Это было резкое, бескомпромиссное «нет». Арчер встрепенулся:
– Почему?
– Мне не нравился способ, каким он зарабатывал себе на жизнь. Он и сам мне не нравился – просто не нравился, и все тут. Я знал, что мистер Сперлинг подозревает, будто Рони коммунист, и хотя я не имел перед глазами никаких доказательств, которые убедили бы меня в этом, мне представлялось, что подобное подозрение будет несложно подкрепить фактами.
– Вам было известно, что мисс Гвен Сперлинг очень дружна с ним?
– Разумеется. Его пускали сюда лишь по этой причине.
– Вы этой дружбы не одобряли?
– Нет, не одобрял, сэр… хотя это не играло никакой роли. Я не только сотрудник корпорации мистера Сперлинга, но более четырех лет имею удовольствие и честь быть другом… другом семьи, если мне позволят так выразиться.

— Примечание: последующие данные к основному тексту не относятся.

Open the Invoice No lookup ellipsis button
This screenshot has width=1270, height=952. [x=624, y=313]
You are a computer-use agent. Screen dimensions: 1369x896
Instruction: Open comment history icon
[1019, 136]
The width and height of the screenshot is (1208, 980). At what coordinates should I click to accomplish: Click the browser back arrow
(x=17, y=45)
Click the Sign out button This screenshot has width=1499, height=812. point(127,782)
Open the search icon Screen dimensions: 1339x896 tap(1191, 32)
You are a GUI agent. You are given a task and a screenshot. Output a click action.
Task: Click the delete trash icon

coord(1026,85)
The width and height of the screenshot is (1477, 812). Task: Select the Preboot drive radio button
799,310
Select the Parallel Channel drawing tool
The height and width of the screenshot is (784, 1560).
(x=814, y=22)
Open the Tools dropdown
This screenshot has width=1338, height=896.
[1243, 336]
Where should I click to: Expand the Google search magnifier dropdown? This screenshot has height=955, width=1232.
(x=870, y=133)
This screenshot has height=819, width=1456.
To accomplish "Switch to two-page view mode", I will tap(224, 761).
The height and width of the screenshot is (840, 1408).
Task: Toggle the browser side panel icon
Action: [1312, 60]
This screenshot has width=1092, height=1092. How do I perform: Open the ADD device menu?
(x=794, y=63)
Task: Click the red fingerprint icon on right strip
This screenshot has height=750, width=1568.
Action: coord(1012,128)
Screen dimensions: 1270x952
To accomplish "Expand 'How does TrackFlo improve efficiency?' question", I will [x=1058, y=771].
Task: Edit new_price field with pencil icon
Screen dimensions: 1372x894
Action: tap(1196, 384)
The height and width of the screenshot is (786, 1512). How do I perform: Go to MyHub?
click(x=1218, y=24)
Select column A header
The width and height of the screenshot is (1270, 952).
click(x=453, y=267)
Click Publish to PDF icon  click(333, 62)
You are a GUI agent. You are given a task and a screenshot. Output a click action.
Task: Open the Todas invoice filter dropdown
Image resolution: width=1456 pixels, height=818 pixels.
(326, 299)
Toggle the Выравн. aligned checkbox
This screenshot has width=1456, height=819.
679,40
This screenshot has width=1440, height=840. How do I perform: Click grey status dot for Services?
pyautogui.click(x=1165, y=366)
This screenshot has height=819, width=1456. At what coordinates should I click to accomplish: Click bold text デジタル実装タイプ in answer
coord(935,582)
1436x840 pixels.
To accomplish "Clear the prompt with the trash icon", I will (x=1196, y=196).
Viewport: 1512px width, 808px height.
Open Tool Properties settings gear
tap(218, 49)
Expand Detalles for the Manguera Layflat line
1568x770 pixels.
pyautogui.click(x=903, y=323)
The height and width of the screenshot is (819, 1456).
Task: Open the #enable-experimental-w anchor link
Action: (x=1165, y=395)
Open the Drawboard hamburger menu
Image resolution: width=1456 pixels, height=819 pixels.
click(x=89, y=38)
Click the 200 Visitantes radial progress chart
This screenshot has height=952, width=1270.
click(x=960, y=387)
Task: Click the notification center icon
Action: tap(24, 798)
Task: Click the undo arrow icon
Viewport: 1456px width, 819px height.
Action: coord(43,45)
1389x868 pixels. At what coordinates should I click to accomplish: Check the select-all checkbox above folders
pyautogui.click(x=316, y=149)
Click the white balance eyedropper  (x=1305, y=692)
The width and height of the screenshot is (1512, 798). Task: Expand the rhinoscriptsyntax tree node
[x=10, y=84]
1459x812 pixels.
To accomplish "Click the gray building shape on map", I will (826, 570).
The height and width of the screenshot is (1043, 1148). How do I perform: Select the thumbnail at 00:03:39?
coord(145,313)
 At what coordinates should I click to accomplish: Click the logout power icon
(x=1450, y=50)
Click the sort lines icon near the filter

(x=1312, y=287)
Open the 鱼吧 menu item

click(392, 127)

Он посмотрел на Сперлинга. Тот кивнул, подтверждая его слова.
Кейн продолжал:
– Я питаю глубокое уважение и привязанность ко всем членам семьи, включая мисс Гвен Сперлинг, поэтому мне казалось, что Рони ее недостоин. Можно задать вопрос?
– Конечно.
– Не понимаю, зачем вам понадобилось знать, что я думаю о Рони. Разве только вы заподозрили, что я сбил его намеренно, а не случайно. Это так?
– Я бы не сказал, мистер Кейн. Однако ваше заявление расставило все по местам, и перед тем как я окончательно остановлюсь на этой версии… – Арчер поджал губы. – Вы что, обиделись на мои вопросы?
– Нисколько, – твердо ответил Кейн. – Я не в том положении, чтобы обижаться на вопросы, особенно на ваши. Но этот…
– А я обиделся, – неожиданно подал голос Сперлинг. Он явно сдерживался из последних сил. – Что это вы затеяли, Арчер? Выискиваете грязь там, где ее не было? Утром вы заявляли, что не в правилах вашего учреждения во что бы то ни стало портить жизнь людям моего положения. Что, правила с тех пор изменились?